2. HIKE BEHIND THE HOLLYWOOD SIGN
When I think of hiking, I think of wearing a heavy backpack full of compasses and Nutri-Grain bars and carrying a walking stick and maybe your sneakers even have tiny little spikes on the bottom, so you don’t lose your footing. L.A. hiking is an entirely different beast. A much lesser beast. It’s girls wearing leggings and taking selfies. Throw in the Hollywood sign, and nope, count me out. Way out. Unless a hike is for my actual exercise (HA!), I’ll pass.
3. PAY FOR VALET PARKING
Valet parking is completely avoidable, you guys. I refuse to pay $5, $6, $7 for some guy to pull my car into some mysterious lot far off where he wedges my car in with the rest, like one of those weird wooden parking puzzles. You know the ones. Loop the block maybe five thousand times, and you’ll be able to find some side street parking that’s free (or at least only a dollar). Trust me.
4. DATE AN ACTOR
This one probably comes off as rude because it’s 80% of the gay male population here. But hey, coming home to hearing about how your audition didn’t go well or how you didn’t get a call-back isn’t something I’m interested in hearing about. I get it, I get it, you’re passionate and creative, and, I mean, so am I, but it’s a lot of ego-feeding that I certainly don’t need to deal with when my own self-esteem is already in the gutter.

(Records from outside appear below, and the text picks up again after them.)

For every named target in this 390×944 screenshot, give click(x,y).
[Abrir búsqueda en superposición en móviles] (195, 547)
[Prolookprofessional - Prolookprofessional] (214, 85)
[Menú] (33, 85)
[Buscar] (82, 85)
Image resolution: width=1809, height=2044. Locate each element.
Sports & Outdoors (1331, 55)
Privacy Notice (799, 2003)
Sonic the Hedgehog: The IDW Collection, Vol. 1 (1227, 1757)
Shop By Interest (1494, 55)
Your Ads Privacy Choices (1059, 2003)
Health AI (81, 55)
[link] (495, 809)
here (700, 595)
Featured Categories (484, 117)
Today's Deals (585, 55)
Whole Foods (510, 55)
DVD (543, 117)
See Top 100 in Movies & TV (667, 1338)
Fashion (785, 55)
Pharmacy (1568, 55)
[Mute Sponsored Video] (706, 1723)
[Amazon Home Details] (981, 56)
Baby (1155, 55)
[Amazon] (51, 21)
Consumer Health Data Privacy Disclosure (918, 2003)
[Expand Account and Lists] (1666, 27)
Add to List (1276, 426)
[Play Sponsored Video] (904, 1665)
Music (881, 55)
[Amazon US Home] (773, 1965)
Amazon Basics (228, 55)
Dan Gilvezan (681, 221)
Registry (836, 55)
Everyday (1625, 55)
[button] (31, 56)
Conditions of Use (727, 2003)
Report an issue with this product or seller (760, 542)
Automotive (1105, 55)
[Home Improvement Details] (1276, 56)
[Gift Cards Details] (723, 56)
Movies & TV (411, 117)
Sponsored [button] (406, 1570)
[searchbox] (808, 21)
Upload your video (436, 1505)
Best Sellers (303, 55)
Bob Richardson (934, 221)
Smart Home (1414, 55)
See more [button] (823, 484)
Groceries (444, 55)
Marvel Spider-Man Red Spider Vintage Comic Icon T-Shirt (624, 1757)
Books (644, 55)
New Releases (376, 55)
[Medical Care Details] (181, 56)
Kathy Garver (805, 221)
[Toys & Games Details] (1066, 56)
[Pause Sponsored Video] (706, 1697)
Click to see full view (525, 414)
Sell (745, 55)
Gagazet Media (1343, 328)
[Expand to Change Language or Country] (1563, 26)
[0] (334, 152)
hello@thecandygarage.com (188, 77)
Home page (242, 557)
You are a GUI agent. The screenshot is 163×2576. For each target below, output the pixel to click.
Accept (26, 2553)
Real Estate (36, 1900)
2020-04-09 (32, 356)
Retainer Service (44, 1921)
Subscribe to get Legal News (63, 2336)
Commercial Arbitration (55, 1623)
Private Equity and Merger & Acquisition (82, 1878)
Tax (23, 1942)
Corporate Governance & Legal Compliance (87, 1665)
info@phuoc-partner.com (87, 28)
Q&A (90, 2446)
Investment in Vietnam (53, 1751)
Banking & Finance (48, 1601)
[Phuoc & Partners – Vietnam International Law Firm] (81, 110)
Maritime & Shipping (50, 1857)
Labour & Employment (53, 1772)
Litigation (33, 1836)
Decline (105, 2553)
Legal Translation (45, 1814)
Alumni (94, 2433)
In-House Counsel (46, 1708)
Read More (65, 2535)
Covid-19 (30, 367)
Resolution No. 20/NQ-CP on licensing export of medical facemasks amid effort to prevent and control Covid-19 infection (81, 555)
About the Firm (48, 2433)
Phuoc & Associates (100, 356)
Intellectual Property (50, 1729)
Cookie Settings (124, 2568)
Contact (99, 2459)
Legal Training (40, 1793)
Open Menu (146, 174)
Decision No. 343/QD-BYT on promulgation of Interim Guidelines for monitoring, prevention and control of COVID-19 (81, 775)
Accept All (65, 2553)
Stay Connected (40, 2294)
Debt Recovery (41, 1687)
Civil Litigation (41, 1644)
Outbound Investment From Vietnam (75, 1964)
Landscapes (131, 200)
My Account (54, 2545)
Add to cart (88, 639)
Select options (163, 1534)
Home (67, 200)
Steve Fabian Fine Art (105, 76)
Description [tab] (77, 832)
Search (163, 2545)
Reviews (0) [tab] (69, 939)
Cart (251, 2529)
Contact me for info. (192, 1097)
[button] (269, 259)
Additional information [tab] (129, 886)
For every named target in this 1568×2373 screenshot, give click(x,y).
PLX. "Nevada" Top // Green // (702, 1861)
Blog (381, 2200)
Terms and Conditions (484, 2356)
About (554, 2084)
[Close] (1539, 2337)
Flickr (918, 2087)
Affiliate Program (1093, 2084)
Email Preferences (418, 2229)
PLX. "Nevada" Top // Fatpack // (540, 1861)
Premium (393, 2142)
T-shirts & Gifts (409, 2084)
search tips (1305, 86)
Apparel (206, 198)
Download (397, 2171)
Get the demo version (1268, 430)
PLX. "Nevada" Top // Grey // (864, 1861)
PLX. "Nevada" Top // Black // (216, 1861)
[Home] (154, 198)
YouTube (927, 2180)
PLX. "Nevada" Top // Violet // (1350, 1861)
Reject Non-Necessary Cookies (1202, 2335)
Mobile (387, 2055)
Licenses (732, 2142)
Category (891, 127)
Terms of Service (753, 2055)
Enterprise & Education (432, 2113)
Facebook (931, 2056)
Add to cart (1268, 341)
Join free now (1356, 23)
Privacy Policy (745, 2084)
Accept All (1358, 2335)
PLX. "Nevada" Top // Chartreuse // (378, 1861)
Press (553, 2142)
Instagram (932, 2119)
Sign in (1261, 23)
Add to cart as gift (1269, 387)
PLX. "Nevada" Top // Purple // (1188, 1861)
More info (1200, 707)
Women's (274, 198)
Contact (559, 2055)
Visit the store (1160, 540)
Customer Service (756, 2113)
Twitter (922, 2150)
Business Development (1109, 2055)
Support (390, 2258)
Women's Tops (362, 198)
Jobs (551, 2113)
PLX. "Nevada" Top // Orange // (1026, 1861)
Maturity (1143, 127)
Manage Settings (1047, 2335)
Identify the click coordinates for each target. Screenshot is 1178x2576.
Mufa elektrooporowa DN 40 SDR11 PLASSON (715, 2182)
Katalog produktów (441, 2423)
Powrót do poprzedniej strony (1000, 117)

5. CALL ANYTHING PAST 3PM BRUNCH
People. 10 a.m., 11 a.m., even into noon, 1 p.m. and 2 p.m. I’ll even give you 3 p.m. After that? It’s not brunch anymore. Stop sipping your mimosas at 3:13 p.m. and pretending you’re still having brunch. Look around. I bet people are chowing down on burgers and chugging beers. It’s pre-dinner time. Then again, maybe not. It is L.A. after all.
6. PRETEND I LIKE GOING TO THE BEACH
I’ll go to the beach, sure, but I’m not going to pretend I enjoy it. I KNOW. Blasphemy when you live in L.A. How can I not like the beach? Allow me to explain. Everyone in L.A. is hot. I’m not hot. Everyone at the beach is basically naked. People-watching and gawking may be great, but not when I’m too busy awkwardly covering myself up and feeling like I should go to the gym more. Also: back in the midwest, I tanned like a beautiful bronzed goddess on the shores of Lake Michigan or wherever. On the coast of the Pacific Ocean? I burn like a lobster. Oh, and sand. I fucking hate sand. It gets everywhere and god help me when it gets wet and in my shoes, and the LAST thing I want to do is bring the beach home with me.
7. NOT COMPLAIN ABOUT TRAFFIC
Double negative, what up! The one thing that brings all of L.A. together, the collective conscious and conversation: traffic. It’s the one thing I’ll never not do — that is, complain about the traffic and parking and anything else that involves commuting. As much as it’s exactly the thing that makes staying in touch with people more physically challenging, strangely, it also is that one thing that brings us all together. So, let’s continue to complain about it. All together now.